PROMPT 1:
In the forum thread on cooking in Italy, rewrite the paragraph that begins "So, I am with my teaching partner" as a short bulleted list that keeps its main facts.

EXTRACTED TEXT:
====================

# Cooking Without Borders



## jim berman (Oct 28, 1999)

So, I am with my teaching partner and 11 students in Italy for a long-planned culinary experience, including classes, market immersions and... well... some good eating! Just wanted to share some pics from today's class on tortellini making and pan-roasted chicken. A special thanks to ChefTalk for supporting our journey!


----------



## kyheirloomer (Feb 1, 2007)

Been following the blog, Jim. Sounds (and looks) like you're all having the adventure of a lifetime.


----------



## ishbel (Jan 5, 2007)

I hope you are all enjoying yourself and learning a great deal.

I love Tuscany and Liguria and have holidayed in both areas many times - and attended a number of cookery courses in both areas!


----------



## jim berman (Oct 28, 1999)

We are having a blast! Learning a ton... Gnocchi e' Pomodoro today!


----------



## petalsandcoco (Aug 25, 2009)

I just joined....I am now following. It looks like your all having a wonderful time. Enjoy the experience, looking forward to more posts, thanks for sharing.


----------



## jim berman (Oct 28, 1999)

Thanks for following along. We are having new adventures every day! Spent the day kicking aorund San Benedetto yesterday and had the chance to eat a great meal of mussels, pasta with cockles, calamari and marinated tomatoes. Oh my!


----------



## cape chef (Jul 31, 2000)

What a wonderful life experience for you & your students, you really are a special breed Jim & Delaware & our industry is better because of you & your energy to teach.


----------



## culinuthiast (May 4, 2010)

juicy post, love it, keep it coming please.

(compliments to your photograhper for making tomato concassee diamonds so intriguing? =P)


----------



## jim berman (Oct 28, 1999)

It has been fun to document our travels! We are creating a meal tonight with ingredients found only in the markets of Ripatransone. Tomorrow, we head through Umbria and on to Rome for our departure back to the states.

Below are some pics from dinner the winery.... a life-changing experience!


----------



## ishbel (Jan 5, 2007)

Those photographs make me nostalgic for past trips to Italy and ENTHUSIASTIC for my next one (Liguria, early September!)


----------

====================

SUPPLIED INFORMATION:
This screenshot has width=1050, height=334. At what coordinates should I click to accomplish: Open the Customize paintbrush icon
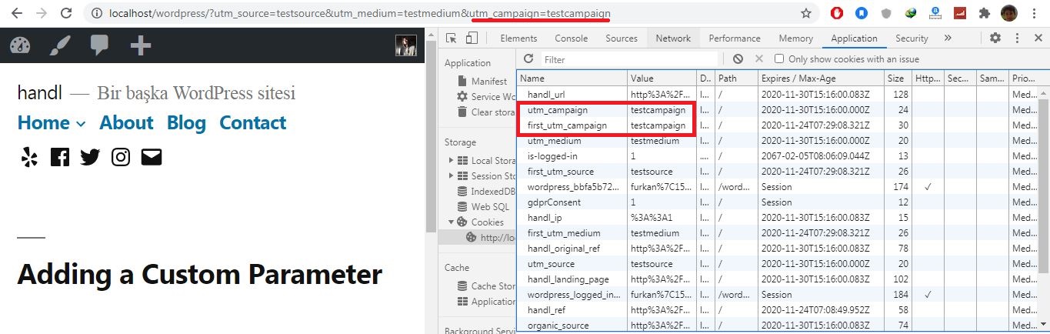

====================

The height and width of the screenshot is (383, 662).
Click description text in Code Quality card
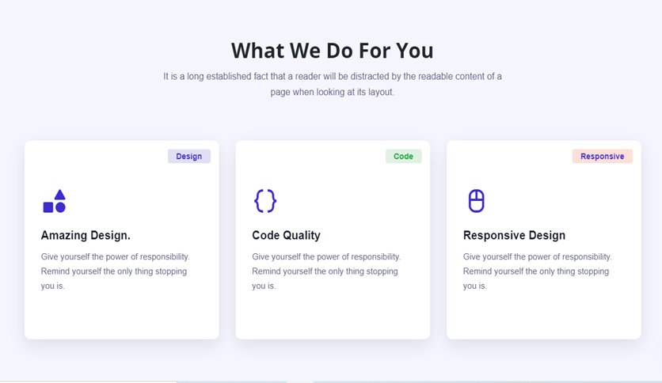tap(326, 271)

====================

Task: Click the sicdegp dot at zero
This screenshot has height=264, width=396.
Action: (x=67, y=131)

====================

PROMPT 2:
Lay out the lines of the entries from the line with "The height and" to the line with "tap(326, 271)" as a numbered list, leaving out the pictures.

CORRECT OUTPUT 1:
- The writer, a teaching partner and 11 students are in Italy on a long-planned culinary trip.
- The trip includes classes, market immersions and good eating.
- Photos from the day's class on tortellini making and pan-roasted chicken are shared.
- ChefTalk is thanked for supporting the journey.

CORRECT OUTPUT 2:
1. The height and width of the screenshot is (383, 662).
2. Click description text in Code Quality card
3. tap(326, 271)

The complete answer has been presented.